O sistema de saúde não prevê isso?
Angola é um país com um sistema de saúde muito medicalizado e com desvalorização de outros profissionais o que acaba por contribuir para o fracasso do Sistema Nacional de Saúde.

Antes de se contratar empresas e especialistas no estrangeiro para prestar assessoria, serviços e outros procedimentos no nosso sistema de saúde, é necessário a abertura de editais e concursos, para verificar se não estamos buscando fora os profissionais que já temos aqui.

Muitos de nós estudamos com os profissionais que trazem do estrangeiro e fomos os melhores alunos nas salas onde eles estudaram.

E por último, mas não sendo o menos importante, acreditamos que em 45 anos de Independência não se concebe mais sermos totalmente dependentes do estrangeiro na industrialização farmacêutica. É inaceitável que ainda precisemos comprar água destilada para injecções e infusões, que é uma coisa que eu produzia num pequeno laboratório na universidade durante o mestrado, inclusive até água ultra-pura.

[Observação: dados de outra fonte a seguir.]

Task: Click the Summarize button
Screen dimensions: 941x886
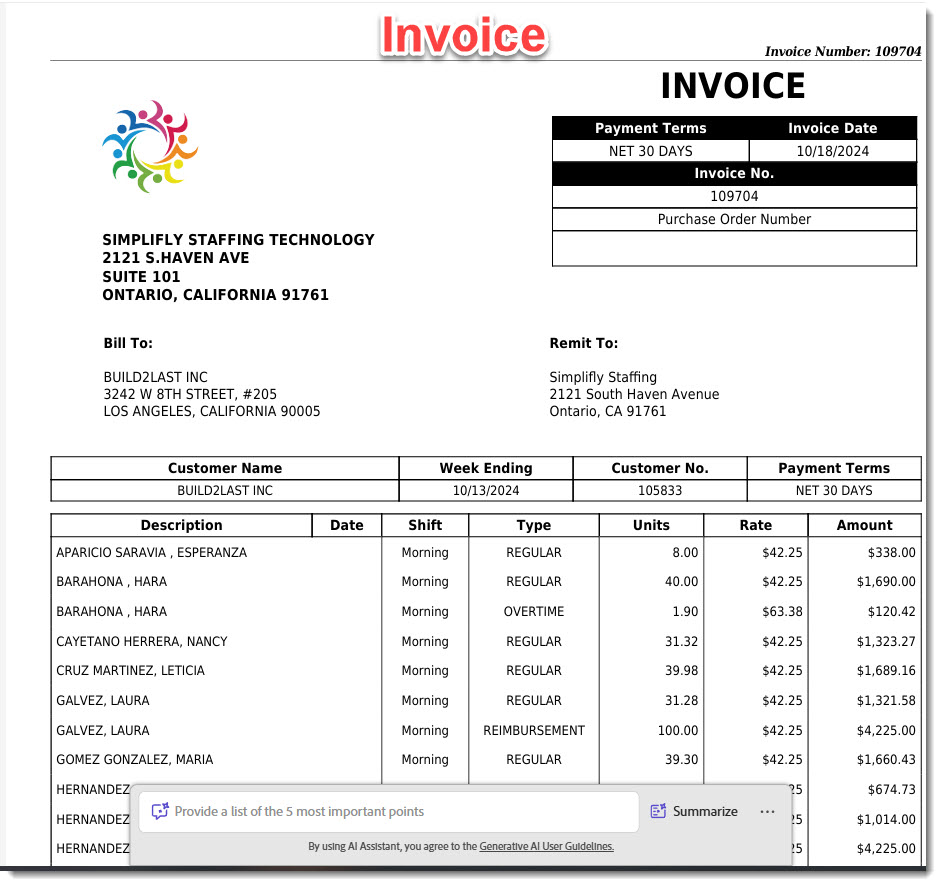Action: 695,812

O mesmo acontece com materiais como o algodão…
Não se concebe que ainda importamos algodão, gases, adesivos, zaragatoa que é quase um cotonete só que com palito de plástico e muitos outros materiais de fácil produção e de baixo custo de industrialização.

Aliás, está mais do que na hora de o país incentivar a vinda de algumas indústrias farmacêuticas em Angola para produzirem localmente os produtos farmacêuticos mais consumidos no nosso país.

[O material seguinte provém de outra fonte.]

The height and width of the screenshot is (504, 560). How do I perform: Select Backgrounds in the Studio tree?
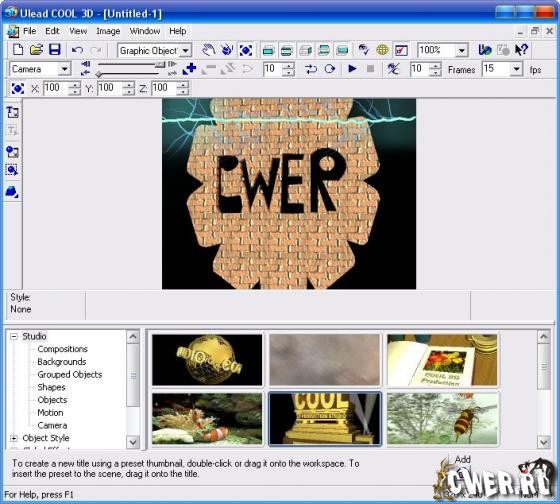(62, 362)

Não dá para continuarmos a depender dos outros em tudo, precisamos criar centros de investigação em saúde que resolvam os problemas reais de saúde do país, para reduzirmos a necessidade de buscar serviços médicos noutros países como tem sido frequente desde que nos conhecemos como país, ao ponto mesmo de quem governa sair do país, por meses, para receber tratamento no estrangeiro, isso parece um verdadeiro contrassenso.